MAPK pathway: RAF/MEK/ERK cascade
Sorafenib was initially designed to inhibit the kinase activity of RAF and consequently the RAF/MEK/ERK cascade involved in different processes of survival and cellular growth. Liu et al demonstrated that sorafenib blocked the RAF/MEK/ERK pathway by inhibiting the phosphorylation of MEK and ERK and it downregulated cyclin D1 levels in two HCC cell lines (6). We observed MAPK3 (ERK1) and MAP2K2 (MEK2) hypermethylated in sorafenib treated HA22T/VGH cells. We also found FOS, one of the effectors of RAF/MEK/ERK cascade, hypermethylated (Fig. 7E). Walter et al found the downregulation of FOS in human osteosarcoma cells after sorafenib treatment (30).
PI3K/AKT pathway
PI3K/AKT signaling is an important survival/proliferative pathway involving various growth factors, cytokines, and activation of receptors and it is one of the most commonly activated signaling pathway in human cancer. However, the role of this pathway in the mechanisms of action of sorafenib is not fully elucidated. Gedaly et al showed that sorafenib enhance the level of p-AKT in HCC HuH7 cells (31). However, Zhang et al found opposite results using Human SMMC-7721 hepatic carcinoma cells. They found that sorafenib inhibited hepatic tumor growth by reducing PI3K/AKT signaling pathway (32). Furthermore, Cervello et al found no variation of p-AKT in HCC HepG2 cell line treated with sorafenib (27). In this context, we found DNA methylation changes in different component of PI3K/AKT pathway, but with no clear tendency to turn on or turn off this pathway in HA22T/VGH treated with sorafenib. We found PIK3CA and PIK3C2B, subunits of PI3K, hypermethylated (Fig. 7F). We found TSC2, inhibitor of mTOR, hypomethylated (Fig. 7F), although the mRNA validation showed a downregulation of the TSC2 mRNA in the 2 cell lines analyzed.

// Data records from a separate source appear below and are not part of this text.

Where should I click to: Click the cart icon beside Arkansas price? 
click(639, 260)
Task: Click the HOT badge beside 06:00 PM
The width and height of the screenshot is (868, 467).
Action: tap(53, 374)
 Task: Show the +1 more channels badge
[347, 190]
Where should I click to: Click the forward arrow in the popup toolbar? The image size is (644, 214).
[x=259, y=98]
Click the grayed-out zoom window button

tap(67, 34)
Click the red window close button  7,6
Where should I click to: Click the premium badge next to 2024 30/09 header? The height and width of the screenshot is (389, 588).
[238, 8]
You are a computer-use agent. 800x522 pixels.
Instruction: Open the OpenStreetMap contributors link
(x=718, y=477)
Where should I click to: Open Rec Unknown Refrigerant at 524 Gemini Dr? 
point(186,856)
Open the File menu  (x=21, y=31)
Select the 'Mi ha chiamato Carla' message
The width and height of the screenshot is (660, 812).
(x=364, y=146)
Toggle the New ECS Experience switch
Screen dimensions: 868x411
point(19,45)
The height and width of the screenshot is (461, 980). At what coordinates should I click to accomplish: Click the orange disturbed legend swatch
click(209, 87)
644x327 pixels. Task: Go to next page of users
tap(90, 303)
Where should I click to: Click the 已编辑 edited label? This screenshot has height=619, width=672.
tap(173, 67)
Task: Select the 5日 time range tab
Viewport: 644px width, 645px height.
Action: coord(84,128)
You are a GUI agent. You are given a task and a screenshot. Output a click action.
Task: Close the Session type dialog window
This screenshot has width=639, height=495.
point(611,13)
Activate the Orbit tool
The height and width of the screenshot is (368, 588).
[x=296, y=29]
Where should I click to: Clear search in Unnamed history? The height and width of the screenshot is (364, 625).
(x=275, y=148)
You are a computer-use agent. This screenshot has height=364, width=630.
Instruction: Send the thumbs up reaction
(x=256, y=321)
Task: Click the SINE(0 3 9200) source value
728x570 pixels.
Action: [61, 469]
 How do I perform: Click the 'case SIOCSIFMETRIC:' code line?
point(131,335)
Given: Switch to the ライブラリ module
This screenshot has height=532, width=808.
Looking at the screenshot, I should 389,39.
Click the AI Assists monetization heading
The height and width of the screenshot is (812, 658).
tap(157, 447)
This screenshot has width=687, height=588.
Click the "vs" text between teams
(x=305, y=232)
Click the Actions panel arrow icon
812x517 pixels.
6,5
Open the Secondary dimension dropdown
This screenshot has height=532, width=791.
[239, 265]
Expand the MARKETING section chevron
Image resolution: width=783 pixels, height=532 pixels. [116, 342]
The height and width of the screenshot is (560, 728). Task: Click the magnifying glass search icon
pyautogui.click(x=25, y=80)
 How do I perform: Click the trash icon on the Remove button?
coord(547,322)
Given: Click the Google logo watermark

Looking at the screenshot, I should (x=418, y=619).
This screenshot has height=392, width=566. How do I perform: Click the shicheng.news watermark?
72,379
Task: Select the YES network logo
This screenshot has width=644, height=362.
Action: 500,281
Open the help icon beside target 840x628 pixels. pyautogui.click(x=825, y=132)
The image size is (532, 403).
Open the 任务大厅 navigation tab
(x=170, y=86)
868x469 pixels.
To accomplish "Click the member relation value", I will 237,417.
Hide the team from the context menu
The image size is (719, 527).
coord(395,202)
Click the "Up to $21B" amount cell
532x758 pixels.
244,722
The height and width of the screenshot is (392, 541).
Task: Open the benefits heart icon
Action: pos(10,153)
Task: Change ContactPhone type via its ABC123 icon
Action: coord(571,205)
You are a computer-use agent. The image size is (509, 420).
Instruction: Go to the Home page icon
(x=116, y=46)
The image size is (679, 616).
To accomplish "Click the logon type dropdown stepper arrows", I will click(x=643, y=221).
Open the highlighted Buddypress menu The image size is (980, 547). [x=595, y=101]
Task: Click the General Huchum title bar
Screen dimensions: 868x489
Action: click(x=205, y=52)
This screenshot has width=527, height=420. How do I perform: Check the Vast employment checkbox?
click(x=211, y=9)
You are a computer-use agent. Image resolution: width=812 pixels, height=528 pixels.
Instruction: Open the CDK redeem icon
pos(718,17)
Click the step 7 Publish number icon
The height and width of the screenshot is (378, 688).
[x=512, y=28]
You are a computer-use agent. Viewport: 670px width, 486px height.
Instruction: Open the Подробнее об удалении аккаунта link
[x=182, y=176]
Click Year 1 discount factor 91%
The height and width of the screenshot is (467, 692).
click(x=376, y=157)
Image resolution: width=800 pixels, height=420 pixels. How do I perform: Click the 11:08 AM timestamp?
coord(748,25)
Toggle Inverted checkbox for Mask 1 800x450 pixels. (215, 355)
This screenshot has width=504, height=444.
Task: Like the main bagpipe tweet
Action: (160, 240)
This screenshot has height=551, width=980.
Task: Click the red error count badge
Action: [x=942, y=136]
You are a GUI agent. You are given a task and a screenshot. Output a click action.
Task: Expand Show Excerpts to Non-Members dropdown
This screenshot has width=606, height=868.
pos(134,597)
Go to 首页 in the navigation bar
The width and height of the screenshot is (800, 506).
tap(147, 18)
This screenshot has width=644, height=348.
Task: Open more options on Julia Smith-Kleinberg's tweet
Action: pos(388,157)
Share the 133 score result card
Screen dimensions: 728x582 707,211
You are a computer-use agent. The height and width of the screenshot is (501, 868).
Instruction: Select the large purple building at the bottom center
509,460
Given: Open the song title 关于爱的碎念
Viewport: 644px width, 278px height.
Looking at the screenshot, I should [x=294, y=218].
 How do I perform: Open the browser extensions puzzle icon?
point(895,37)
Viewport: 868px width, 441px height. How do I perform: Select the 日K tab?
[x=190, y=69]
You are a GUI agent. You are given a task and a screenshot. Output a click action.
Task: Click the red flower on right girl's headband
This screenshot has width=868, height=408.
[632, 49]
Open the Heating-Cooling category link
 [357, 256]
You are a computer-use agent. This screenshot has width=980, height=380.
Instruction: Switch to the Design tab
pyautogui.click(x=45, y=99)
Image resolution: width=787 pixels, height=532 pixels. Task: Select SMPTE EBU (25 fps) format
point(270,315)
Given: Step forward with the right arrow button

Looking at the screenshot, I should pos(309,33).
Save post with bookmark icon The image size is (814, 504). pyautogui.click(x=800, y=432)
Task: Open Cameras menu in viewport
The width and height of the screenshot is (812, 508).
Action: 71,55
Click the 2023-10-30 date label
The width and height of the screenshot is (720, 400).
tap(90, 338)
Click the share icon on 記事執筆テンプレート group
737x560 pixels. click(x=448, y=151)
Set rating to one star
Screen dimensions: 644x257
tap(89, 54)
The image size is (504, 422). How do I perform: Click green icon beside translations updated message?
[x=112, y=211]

Concerning the correlation between DNA methylation and mRNA expression, our results indicated that among the 5 selected genes BIRC3 and TSC2 displayed a direct trend between DNA methylation and mRNA expression and FOXO3, MAPK3 and SMAD2 showed an inverse trend in HA22T/VGH cells.
In our study the DMR of BIRC3, MAPK3 and TSC2 were located in intragenic regions and the analysis of gene expression of associated genes returned both positive and negative relationship between transcription and intragenic DNA methylation. Some authors have already described that DNA methylation in intragenic regions can lead to both positive and negative relationship between transcription and intragenic DNA methylation (33). BIRC3 (MAT score = +12.10; RQ=9.22) and TSC2 (MAT score = −13.04; RQ=0.27) showed the same direct trend, while MAPK3 (MAT score = +12.42; RQ=0.41) showed an inverse trend between gene expression and DNA methylation. Moreover, the DMR of BIRC3 and MAPK3 contained fewer CpGs and were located near CpG islands. In literature, the regions that flank CpG islands with less CG density have been recently described as 'CpG island shores'. Different studies have described the role of CpG island shore methylation in cancer and how it can affect gene expression. For example, Irizarry et al reported that most of the methylation differences between normal and cancer samples occur in CpG island shores (34). To our knowledge this is the first time that the association between CpG island shore methylation and changes of gene expression in HCC cells treated with sorafenib has been reported although further studies are needed to confirm these findings.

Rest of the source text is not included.